**Extract to read:**
=====

14. The suspension device according to claim 13, wherein the first actuator comprises a movable member and a stationary member, the movable member integrated in the inertial mass so as to be constrained to move in translation with the inertial mass, the stationary member configured for fastening to components other than the suspension means.

15. The suspension device according to claim 6, wherein the inertial mass comprises two solids co-operating respectively with two coils of the first actuator.

16. The suspension device according to claim 6, wherein the first actuator comprises a movable member and a stationary member, the movable member integrated in the inertial mass so as to be constrained to move in translation with the inertial mass, the stationary member configured for fastening to components other than the suspension means.

17. The suspension device according to claim 6, wherein the first actuator does not displace a mass.

=====

**Challenge 1:** From the suspension device claims, put this sentence into Spanish: "The suspension device according to claim 6, wherein the first actuator does not displace a mass."
**Challenge 2:** Extend the suspension device claims, picking up after the last claim shown.
The lines after this text are separate material.

**Information given:**
=====

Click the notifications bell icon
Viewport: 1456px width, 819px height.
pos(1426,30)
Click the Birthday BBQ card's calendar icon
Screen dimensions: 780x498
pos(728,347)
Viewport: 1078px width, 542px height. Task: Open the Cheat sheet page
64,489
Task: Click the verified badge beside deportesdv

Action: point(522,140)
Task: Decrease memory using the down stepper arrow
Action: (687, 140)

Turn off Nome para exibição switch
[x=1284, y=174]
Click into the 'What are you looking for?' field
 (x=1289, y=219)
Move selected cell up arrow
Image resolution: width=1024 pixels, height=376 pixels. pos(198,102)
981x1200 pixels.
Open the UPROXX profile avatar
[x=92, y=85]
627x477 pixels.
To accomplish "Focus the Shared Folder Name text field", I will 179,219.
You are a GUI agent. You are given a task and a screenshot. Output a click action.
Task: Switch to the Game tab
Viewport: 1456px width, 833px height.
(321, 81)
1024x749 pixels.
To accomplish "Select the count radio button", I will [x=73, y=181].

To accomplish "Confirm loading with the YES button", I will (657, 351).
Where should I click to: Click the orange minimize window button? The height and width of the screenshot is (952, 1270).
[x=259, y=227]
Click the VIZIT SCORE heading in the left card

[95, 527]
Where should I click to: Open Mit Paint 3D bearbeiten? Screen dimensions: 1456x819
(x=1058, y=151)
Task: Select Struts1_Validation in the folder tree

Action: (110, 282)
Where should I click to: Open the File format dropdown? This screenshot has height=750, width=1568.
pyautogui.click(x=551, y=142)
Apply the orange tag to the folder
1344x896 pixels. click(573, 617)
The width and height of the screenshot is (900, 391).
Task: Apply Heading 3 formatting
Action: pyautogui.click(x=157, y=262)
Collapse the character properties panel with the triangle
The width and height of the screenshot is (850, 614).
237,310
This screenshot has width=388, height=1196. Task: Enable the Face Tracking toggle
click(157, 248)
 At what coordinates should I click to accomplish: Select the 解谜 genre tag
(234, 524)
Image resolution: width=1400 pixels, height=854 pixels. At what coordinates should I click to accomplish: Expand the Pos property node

=====

**Right answer 1:** El dispositivo de suspensión según la reivindicación 6, en el que el primer actuador no desplaza una masa.

**Right answer 2:**
18. The suspension device according to claim 6, wherein the at least one coil describes a closed loop around an empty space, the coil presenting two longitudinal segments connected together by two transverse branches, the solid presenting at least two openings separated transversely by a partition of the solid, the two longitudinal segments passing respectively through the two openings and arranged transversely on either side of the partition.

19. The suspension device according to claim 6, wherein the at least one opening extends in elevation over a minimum height and the at least one coil extends in elevation over a maximum dimension in elevation, the minimum height is greater than the sum of the maximum dimension in elevation plus a predetermined stroke in elevation for the mass support.

20. The suspension device according to claim 6, wherein the at least one opening extends longitudinally over a maximum length and the at least one coil extends longitudinally over a minimum longitudinal dimension, the minimum longitudinal dimension is greater than the sum of the maximum length plus a predetermined longitudinal stroke for the inertial mass.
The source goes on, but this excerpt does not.